In schools across America this month, teachers put up bulletin boards and presented lessons for Black History Month. Students read the poetry of Langston Hughes. They studied the powerful “no” of Rosa Parks. They have been inspired by the dream of Dr. Martin Luther King, Jr.

At Capitol West Academy, students have celebrated all of these well-known African American figures – and a number of those who you may not have heard so much about. That’s because, this year, Charmin McGlaston, Guidance Counselor and Alumni Coordinator at Capitol West Academy, made it her mission to introduce students to lesser-known figures.

Big Impact of the Lesser Known

“It is not my intention to take away from the accomplishments of Dr. Martin Luther King, Jr. or Rosa Parks,” says Ms. McGlaston. “It is my intention to open the eyes of our students and show them that there are many things that African Americans have worked towards and accomplished.”

One of many doors decorated for Black History Month at Capitol West Academy.

Every morning in February, Ms. McGlaston made a 5-7 minute announcement introducing students to an important figure in African American history. “I began each announcement with their name and accomplishment or maybe a message about what the person stood for. Sometimes I added things to make it memorable and fun, like when I played Bob Marley music the day I talked about him.”

With the help of a set of Black History flashcards (given to McGlaston by CWA Executive Director Dr. Mora Anderson) and a bit of research, Ms. McGlaston compiled an eclectic list of leaders, activists, and innovators. She wanted students to know that “the sky is the limit when they think about what they want to do or be.”

Infinite Possibilities

The figures she chose for the month showed students infinite possibilities and the importance of African American figures in our everyday lives. “For example, did you know that Dr. Shirley Jackson developed the fiber optic cable and she holds a doctorate in Nuclear Physics? Or that Marie Van Brittan Brown invented closed circuit television security?,” asks Ms. McGlaston. “Or that Otis Boykin invented the pacemaker?”

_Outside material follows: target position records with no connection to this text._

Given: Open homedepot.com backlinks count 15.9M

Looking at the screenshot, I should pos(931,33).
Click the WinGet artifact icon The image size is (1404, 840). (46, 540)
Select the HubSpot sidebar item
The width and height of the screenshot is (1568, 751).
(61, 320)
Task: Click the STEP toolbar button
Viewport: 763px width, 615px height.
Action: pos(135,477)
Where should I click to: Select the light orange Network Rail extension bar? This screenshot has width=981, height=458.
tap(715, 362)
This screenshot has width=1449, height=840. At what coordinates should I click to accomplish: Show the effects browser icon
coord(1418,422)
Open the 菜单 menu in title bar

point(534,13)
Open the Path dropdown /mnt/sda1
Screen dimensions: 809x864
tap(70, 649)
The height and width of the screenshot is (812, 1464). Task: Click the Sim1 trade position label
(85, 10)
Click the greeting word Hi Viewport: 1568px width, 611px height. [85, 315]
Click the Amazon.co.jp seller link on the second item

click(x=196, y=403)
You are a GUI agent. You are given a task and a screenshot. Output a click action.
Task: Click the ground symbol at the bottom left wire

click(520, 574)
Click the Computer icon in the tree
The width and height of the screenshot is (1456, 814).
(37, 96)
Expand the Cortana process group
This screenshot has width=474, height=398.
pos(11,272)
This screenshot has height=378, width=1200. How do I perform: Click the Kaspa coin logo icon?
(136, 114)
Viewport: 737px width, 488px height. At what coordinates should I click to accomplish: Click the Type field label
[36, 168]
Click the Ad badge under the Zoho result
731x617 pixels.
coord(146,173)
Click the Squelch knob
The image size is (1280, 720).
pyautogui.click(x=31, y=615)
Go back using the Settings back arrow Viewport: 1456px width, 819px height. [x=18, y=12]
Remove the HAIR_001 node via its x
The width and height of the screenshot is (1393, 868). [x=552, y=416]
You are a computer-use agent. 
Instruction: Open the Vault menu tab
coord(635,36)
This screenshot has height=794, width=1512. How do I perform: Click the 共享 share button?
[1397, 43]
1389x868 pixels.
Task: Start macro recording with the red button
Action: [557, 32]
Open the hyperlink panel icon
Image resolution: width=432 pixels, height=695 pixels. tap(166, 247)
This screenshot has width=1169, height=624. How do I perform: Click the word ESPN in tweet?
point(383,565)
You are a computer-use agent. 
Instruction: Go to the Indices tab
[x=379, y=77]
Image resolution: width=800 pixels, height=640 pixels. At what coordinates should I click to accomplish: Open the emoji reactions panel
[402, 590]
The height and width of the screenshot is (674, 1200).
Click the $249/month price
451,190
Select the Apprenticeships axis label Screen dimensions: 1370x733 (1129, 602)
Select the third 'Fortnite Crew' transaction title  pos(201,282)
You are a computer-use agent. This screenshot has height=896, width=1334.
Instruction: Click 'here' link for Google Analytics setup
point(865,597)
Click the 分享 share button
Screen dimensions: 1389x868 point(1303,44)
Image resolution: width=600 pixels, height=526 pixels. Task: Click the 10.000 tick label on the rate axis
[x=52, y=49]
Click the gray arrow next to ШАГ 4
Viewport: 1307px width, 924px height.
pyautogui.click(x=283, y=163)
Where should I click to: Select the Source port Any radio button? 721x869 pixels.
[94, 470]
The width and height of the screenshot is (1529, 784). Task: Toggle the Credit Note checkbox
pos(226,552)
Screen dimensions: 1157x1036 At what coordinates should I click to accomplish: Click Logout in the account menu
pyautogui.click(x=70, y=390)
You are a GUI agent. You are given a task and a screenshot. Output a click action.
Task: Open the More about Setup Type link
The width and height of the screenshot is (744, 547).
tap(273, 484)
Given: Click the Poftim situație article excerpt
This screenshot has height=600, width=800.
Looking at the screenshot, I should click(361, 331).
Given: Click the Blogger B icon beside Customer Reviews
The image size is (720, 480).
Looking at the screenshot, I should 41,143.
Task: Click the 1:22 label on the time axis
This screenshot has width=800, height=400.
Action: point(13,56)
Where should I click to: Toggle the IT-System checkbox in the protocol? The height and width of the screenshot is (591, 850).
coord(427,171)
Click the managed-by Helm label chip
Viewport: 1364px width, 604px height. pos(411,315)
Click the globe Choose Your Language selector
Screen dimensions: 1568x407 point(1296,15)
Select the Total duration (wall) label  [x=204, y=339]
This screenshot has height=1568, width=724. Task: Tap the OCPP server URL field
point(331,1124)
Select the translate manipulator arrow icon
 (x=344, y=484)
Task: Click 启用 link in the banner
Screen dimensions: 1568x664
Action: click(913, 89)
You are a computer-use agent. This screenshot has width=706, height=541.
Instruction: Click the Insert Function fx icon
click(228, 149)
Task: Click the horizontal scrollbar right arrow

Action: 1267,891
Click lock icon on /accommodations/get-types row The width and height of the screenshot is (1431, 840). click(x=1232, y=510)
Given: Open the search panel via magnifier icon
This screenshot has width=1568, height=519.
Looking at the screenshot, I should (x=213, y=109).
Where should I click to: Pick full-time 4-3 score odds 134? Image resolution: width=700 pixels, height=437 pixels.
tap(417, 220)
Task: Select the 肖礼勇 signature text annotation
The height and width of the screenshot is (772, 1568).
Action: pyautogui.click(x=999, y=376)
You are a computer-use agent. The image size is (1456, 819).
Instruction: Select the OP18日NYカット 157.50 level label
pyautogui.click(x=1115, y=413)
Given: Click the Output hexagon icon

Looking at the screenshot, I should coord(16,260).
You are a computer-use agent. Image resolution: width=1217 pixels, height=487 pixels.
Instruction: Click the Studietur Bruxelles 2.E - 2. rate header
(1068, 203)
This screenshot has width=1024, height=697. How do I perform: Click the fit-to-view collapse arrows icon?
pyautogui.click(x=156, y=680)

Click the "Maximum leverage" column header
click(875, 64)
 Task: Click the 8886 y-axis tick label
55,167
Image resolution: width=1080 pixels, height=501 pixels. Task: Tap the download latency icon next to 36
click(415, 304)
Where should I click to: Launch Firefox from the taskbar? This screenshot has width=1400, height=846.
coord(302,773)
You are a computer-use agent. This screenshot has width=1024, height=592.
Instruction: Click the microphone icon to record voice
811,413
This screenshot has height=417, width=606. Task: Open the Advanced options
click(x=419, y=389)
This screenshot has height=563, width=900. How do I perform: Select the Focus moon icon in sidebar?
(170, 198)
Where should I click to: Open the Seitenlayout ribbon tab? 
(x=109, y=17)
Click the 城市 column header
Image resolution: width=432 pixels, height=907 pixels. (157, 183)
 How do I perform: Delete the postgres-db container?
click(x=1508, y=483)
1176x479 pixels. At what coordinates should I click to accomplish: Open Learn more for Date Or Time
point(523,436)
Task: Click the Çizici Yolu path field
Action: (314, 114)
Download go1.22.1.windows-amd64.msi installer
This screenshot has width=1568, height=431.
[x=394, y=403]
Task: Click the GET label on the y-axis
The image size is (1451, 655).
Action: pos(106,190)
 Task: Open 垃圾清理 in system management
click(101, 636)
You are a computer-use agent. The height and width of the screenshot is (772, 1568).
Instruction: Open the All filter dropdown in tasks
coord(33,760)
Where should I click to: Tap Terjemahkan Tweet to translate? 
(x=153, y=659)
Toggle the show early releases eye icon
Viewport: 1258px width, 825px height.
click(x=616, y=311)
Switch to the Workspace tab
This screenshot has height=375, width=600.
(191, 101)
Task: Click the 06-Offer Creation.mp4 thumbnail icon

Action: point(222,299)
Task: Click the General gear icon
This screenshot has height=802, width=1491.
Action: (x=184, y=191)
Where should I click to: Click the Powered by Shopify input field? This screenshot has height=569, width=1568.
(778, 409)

Other figures included Congresswoman Shirley Chisholm, anti-segregation activist Medgar Evers, and Civil Rights pioneer Claudette Colvin.

Making connections with such figures can open the minds of students. As Ms. McGlaston says, “They will know that their history was much more than slavery, segregation, and fighting for equal rights.” Plus, these figures exemplify the values that serve as guides to CWA Wildcats every day.

“It is my hope that students at CWA see and feel the determination, self-control, honor, and responsibility shown by these famous African Americans…It is my hope that they see this and begin to live the core values even more.”

Although these announcements occured throughout February, Ms. McGlaston believes that “Black History is something we should share with students year round.” By showcasing the essential roles that African Americans have played in building and bettering America, Ms. McGlaston is making this possible.